TO DO:
The data below should be duplicated in full, unchanged.

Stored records
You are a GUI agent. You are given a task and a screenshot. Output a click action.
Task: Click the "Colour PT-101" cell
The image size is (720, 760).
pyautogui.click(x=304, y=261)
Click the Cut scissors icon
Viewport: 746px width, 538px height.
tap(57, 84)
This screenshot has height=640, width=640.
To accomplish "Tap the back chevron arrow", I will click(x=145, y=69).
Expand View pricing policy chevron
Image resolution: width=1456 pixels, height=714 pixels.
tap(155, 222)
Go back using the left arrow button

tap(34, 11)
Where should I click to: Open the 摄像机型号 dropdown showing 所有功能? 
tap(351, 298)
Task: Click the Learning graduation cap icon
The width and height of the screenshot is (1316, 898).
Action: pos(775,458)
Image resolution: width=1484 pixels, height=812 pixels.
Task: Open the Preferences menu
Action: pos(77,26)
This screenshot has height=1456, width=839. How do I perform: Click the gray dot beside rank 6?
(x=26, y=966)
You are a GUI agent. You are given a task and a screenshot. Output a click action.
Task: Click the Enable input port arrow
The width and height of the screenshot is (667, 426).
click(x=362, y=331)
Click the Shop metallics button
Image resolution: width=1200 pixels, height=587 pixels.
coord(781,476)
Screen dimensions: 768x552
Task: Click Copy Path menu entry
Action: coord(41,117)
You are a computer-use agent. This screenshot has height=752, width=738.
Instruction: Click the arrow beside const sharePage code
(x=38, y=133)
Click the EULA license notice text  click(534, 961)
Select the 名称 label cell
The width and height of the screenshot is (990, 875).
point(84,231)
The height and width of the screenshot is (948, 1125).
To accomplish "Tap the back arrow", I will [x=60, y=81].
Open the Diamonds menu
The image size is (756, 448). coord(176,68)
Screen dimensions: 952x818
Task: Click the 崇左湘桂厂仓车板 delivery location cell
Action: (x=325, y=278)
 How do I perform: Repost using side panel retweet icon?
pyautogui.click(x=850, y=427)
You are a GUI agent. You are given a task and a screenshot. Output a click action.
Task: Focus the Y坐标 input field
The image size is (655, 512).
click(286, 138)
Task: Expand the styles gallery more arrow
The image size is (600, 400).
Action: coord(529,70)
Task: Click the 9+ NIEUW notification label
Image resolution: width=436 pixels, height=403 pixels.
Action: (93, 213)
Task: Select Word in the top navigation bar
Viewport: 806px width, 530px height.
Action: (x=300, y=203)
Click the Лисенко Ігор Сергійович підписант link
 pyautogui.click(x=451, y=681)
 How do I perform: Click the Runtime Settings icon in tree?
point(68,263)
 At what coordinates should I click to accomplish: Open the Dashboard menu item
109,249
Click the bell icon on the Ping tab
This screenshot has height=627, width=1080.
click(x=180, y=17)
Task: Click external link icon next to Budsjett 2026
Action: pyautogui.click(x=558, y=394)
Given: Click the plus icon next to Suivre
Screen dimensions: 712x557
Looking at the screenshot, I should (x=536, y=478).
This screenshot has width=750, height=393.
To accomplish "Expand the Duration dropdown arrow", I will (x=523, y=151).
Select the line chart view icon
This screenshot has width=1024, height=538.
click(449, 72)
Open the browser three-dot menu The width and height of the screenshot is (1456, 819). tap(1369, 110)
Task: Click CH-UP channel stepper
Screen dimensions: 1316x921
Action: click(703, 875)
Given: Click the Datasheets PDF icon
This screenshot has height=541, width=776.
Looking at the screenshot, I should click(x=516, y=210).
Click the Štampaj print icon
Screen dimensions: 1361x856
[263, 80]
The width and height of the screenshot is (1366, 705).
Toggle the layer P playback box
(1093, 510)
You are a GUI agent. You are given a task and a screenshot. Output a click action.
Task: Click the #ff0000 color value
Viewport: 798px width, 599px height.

RESULT FOR THIS EXERCISE:
You are a GUI agent. You are given a task and a screenshot. Output a click action.
Task: Click the "Colour PT-101" cell
The image size is (720, 760).
pyautogui.click(x=304, y=261)
Click the Cut scissors icon
Viewport: 746px width, 538px height.
tap(57, 84)
This screenshot has height=640, width=640.
To accomplish "Tap the back chevron arrow", I will click(x=145, y=69).
Expand View pricing policy chevron
Image resolution: width=1456 pixels, height=714 pixels.
tap(155, 222)
Go back using the left arrow button

tap(34, 11)
Where should I click to: Open the 摄像机型号 dropdown showing 所有功能? 
tap(351, 298)
Task: Click the Learning graduation cap icon
The width and height of the screenshot is (1316, 898).
Action: pos(775,458)
Image resolution: width=1484 pixels, height=812 pixels.
Task: Open the Preferences menu
Action: pos(77,26)
This screenshot has height=1456, width=839. How do I perform: Click the gray dot beside rank 6?
(x=26, y=966)
You are a GUI agent. You are given a task and a screenshot. Output a click action.
Task: Click the Enable input port arrow
The width and height of the screenshot is (667, 426).
click(x=362, y=331)
Click the Shop metallics button
Image resolution: width=1200 pixels, height=587 pixels.
coord(781,476)
Screen dimensions: 768x552
Task: Click Copy Path menu entry
Action: coord(41,117)
You are a computer-use agent. This screenshot has height=752, width=738.
Instruction: Click the arrow beside const sharePage code
(x=38, y=133)
Click the EULA license notice text  click(534, 961)
Select the 名称 label cell
The width and height of the screenshot is (990, 875).
point(84,231)
The height and width of the screenshot is (948, 1125).
To accomplish "Tap the back arrow", I will [x=60, y=81].
Open the Diamonds menu
The image size is (756, 448). coord(176,68)
Screen dimensions: 952x818
Task: Click the 崇左湘桂厂仓车板 delivery location cell
Action: (x=325, y=278)
 How do I perform: Repost using side panel retweet icon?
pyautogui.click(x=850, y=427)
You are a GUI agent. You are given a task and a screenshot. Output a click action.
Task: Focus the Y坐标 input field
The image size is (655, 512).
click(286, 138)
Task: Expand the styles gallery more arrow
The image size is (600, 400).
Action: coord(529,70)
Task: Click the 9+ NIEUW notification label
Image resolution: width=436 pixels, height=403 pixels.
Action: (93, 213)
Task: Select Word in the top navigation bar
Viewport: 806px width, 530px height.
Action: (x=300, y=203)
Click the Лисенко Ігор Сергійович підписант link
 pyautogui.click(x=451, y=681)
 How do I perform: Click the Runtime Settings icon in tree?
point(68,263)
 At what coordinates should I click to accomplish: Open the Dashboard menu item
109,249
Click the bell icon on the Ping tab
This screenshot has height=627, width=1080.
click(x=180, y=17)
Task: Click external link icon next to Budsjett 2026
Action: pyautogui.click(x=558, y=394)
Given: Click the plus icon next to Suivre
Screen dimensions: 712x557
Looking at the screenshot, I should (x=536, y=478).
This screenshot has width=750, height=393.
To accomplish "Expand the Duration dropdown arrow", I will (x=523, y=151).
Select the line chart view icon
This screenshot has width=1024, height=538.
click(449, 72)
Open the browser three-dot menu The width and height of the screenshot is (1456, 819). tap(1369, 110)
Task: Click CH-UP channel stepper
Screen dimensions: 1316x921
Action: click(703, 875)
Given: Click the Datasheets PDF icon
This screenshot has height=541, width=776.
Looking at the screenshot, I should click(x=516, y=210).
Click the Štampaj print icon
Screen dimensions: 1361x856
[263, 80]
The width and height of the screenshot is (1366, 705).
Toggle the layer P playback box
(1093, 510)
You are a GUI agent. You are given a task and a screenshot. Output a click action.
Task: Click the #ff0000 color value
Viewport: 798px width, 599px height.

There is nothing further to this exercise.